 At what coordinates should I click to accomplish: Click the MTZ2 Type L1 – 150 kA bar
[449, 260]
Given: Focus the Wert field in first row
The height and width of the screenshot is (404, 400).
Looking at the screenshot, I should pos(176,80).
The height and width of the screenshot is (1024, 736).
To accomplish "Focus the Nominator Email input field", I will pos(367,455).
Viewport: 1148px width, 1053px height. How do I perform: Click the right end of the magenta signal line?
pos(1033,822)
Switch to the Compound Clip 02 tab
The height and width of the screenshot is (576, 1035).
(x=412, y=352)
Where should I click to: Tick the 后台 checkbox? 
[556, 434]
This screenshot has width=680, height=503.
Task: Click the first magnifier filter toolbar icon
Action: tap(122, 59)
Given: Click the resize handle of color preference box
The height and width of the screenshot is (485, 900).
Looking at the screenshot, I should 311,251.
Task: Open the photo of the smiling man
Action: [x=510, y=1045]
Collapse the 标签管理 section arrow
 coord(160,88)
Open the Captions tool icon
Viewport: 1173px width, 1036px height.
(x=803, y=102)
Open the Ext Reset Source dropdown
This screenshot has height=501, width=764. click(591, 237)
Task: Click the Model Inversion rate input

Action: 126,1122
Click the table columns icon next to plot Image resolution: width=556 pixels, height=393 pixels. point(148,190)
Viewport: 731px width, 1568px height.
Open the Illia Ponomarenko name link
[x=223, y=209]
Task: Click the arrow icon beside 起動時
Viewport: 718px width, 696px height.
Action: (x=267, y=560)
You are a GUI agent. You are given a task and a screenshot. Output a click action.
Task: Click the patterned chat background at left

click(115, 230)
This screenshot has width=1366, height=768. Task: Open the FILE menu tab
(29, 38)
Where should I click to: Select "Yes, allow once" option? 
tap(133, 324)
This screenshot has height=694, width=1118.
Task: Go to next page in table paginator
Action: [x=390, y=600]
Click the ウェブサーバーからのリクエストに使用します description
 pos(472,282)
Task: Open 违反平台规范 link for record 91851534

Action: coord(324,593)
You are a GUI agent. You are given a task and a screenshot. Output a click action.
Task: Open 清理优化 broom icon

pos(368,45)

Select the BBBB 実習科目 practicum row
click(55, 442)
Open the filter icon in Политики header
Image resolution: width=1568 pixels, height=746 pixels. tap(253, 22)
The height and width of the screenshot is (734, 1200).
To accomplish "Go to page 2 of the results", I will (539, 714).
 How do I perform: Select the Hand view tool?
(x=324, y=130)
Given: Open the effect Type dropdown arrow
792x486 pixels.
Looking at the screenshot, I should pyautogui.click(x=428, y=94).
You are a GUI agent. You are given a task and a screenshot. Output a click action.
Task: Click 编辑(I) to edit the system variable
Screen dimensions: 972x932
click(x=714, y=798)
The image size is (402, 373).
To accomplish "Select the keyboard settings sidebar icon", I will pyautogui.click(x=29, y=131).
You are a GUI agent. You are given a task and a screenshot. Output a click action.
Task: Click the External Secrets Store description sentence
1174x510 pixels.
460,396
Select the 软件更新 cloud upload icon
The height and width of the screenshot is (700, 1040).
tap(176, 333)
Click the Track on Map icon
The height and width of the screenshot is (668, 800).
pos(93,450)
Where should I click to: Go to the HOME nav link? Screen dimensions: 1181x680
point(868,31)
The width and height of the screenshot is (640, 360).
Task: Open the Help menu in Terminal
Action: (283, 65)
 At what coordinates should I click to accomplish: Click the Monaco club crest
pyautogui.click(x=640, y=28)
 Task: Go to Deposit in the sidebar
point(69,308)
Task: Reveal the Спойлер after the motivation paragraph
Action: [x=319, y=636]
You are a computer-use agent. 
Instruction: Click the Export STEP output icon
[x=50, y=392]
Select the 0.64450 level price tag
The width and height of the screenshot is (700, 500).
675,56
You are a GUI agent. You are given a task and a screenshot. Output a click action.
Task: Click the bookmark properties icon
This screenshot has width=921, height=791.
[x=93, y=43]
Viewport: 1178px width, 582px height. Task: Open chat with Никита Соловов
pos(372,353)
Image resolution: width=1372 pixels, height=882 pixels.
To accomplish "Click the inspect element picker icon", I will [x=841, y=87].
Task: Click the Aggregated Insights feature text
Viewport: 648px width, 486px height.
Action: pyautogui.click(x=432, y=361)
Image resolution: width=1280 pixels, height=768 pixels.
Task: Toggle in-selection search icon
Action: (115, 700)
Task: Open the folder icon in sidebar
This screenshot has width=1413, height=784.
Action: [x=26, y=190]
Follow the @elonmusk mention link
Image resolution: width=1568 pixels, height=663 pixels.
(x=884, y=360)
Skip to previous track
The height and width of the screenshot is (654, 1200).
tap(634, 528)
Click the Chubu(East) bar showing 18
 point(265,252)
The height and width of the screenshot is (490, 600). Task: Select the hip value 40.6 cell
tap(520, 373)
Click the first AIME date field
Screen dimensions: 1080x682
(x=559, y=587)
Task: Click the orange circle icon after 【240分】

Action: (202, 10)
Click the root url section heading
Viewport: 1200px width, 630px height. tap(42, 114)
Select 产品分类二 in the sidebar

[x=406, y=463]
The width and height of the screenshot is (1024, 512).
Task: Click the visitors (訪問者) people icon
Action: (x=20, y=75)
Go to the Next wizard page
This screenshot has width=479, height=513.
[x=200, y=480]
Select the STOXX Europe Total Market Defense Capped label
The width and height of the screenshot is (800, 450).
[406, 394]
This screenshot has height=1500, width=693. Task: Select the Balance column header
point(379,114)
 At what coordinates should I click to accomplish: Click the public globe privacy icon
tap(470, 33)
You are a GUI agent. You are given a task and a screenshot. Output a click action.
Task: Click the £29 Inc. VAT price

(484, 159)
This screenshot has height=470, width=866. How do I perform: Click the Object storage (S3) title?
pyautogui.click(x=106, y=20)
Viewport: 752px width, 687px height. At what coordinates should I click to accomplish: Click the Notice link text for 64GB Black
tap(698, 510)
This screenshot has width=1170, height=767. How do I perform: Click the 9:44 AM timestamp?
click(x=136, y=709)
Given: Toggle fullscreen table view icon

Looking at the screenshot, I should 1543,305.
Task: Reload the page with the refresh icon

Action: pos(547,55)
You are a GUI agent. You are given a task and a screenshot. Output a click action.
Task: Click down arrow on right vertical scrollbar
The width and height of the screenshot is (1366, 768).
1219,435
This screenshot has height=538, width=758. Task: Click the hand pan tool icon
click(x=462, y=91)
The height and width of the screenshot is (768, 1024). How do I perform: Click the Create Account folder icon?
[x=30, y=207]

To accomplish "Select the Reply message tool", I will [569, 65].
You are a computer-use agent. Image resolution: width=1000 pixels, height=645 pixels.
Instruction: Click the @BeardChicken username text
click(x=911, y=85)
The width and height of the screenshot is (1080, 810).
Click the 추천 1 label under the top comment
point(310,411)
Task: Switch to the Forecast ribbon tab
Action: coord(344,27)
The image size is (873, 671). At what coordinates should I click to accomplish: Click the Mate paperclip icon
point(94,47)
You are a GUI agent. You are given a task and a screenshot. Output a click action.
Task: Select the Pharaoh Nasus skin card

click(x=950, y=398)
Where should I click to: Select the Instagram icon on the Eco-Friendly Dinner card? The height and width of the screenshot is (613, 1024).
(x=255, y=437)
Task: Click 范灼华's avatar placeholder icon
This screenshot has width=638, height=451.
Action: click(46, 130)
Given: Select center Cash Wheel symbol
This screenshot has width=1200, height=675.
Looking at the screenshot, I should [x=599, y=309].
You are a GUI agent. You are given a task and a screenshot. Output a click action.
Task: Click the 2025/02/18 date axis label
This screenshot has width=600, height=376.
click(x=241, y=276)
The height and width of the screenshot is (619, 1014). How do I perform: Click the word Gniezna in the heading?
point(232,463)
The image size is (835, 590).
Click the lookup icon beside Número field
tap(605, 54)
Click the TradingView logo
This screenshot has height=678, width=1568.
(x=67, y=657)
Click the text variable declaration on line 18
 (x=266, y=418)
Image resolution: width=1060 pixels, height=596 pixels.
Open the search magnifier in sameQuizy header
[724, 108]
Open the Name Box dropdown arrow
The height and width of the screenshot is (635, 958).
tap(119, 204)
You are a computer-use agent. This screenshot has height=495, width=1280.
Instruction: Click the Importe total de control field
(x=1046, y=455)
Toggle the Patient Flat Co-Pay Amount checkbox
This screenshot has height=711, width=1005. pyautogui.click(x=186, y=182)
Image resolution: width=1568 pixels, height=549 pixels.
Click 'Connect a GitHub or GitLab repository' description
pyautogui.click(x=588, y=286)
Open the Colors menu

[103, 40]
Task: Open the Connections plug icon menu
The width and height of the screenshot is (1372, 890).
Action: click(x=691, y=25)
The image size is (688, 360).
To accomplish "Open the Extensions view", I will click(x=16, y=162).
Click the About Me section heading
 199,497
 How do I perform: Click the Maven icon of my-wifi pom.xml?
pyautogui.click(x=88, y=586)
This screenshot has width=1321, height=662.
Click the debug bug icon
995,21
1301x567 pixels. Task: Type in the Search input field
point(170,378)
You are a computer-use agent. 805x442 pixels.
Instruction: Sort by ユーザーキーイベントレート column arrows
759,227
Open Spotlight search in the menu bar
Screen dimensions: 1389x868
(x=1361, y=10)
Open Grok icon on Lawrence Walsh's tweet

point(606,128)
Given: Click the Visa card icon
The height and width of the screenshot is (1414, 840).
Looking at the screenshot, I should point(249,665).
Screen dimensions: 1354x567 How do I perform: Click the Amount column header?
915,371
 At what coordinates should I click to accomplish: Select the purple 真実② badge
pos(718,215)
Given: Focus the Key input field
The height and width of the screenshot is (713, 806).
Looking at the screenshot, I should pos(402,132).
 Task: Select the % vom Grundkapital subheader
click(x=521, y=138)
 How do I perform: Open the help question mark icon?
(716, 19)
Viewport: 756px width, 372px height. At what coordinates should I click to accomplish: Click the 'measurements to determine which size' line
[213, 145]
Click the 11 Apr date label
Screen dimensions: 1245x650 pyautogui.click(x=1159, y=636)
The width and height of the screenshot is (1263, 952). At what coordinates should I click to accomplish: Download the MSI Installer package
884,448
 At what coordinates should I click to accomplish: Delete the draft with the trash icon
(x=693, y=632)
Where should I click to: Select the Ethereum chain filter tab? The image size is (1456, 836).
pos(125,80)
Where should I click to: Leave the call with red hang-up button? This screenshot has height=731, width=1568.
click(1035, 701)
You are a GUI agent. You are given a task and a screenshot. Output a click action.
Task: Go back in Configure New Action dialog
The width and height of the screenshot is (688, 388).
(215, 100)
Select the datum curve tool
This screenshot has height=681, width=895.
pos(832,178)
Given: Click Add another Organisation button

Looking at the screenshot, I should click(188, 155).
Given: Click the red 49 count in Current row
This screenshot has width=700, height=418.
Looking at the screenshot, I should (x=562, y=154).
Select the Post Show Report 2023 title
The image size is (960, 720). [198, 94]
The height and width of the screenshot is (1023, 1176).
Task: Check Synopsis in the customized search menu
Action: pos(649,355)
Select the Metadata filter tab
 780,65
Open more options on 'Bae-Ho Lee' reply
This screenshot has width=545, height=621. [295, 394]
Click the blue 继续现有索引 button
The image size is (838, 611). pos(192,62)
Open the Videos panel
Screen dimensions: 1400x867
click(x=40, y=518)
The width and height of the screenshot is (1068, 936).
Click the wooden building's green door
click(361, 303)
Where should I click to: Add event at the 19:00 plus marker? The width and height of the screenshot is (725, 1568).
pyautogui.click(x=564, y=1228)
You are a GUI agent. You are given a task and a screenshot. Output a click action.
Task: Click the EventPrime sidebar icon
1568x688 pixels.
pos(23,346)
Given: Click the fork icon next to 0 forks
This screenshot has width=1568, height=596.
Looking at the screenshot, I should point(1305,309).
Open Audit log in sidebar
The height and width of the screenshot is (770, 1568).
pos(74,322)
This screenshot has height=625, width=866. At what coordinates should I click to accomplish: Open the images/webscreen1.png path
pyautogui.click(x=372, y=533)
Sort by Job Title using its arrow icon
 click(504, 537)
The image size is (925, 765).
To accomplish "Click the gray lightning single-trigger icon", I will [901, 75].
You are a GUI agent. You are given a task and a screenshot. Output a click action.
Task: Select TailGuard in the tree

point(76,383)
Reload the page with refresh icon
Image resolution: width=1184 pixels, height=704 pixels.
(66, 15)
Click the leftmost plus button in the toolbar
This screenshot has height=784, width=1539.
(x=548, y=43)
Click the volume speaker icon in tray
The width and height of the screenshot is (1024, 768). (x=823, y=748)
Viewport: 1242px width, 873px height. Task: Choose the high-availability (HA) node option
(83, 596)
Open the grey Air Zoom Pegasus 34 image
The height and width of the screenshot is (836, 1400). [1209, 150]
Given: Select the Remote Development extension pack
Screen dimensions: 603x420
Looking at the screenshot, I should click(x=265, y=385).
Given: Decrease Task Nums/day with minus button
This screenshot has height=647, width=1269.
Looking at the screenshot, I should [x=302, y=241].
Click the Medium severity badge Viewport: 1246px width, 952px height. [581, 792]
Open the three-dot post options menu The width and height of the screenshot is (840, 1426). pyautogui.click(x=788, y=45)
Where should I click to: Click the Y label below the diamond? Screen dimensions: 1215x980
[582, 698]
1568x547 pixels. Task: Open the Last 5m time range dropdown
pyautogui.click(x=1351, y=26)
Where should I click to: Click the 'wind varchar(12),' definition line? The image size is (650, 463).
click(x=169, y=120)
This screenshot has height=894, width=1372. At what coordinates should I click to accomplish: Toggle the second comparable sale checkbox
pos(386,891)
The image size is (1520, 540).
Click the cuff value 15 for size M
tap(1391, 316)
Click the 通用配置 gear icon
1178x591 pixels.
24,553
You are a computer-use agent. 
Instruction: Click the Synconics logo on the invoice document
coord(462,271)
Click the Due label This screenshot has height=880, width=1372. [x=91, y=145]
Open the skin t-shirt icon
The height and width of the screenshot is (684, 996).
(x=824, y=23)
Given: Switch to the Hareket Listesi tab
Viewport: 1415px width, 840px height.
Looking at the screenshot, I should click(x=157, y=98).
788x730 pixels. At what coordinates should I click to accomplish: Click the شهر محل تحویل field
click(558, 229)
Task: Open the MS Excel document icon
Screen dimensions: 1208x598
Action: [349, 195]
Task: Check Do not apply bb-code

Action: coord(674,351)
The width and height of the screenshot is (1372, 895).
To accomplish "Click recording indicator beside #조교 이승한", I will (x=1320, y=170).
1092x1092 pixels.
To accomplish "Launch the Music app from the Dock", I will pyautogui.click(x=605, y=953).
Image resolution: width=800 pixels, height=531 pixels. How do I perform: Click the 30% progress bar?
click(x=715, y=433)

## [WHAT YOU NEED TO DO]
Please retype the data exactly as it stands, from its first line down to the line that contains "Given: Click the resize", then stop.

## [EXERCISE RESPONSE]
 At what coordinates should I click to accomplish: Click the MTZ2 Type L1 – 150 kA bar
[449, 260]
Given: Focus the Wert field in first row
The height and width of the screenshot is (404, 400).
Looking at the screenshot, I should pos(176,80).
The height and width of the screenshot is (1024, 736).
To accomplish "Focus the Nominator Email input field", I will pos(367,455).
Viewport: 1148px width, 1053px height. How do I perform: Click the right end of the magenta signal line?
pos(1033,822)
Switch to the Compound Clip 02 tab
The height and width of the screenshot is (576, 1035).
(x=412, y=352)
Where should I click to: Tick the 后台 checkbox? 
[556, 434]
This screenshot has width=680, height=503.
Task: Click the first magnifier filter toolbar icon
Action: tap(122, 59)
Given: Click the resize handle of color preference box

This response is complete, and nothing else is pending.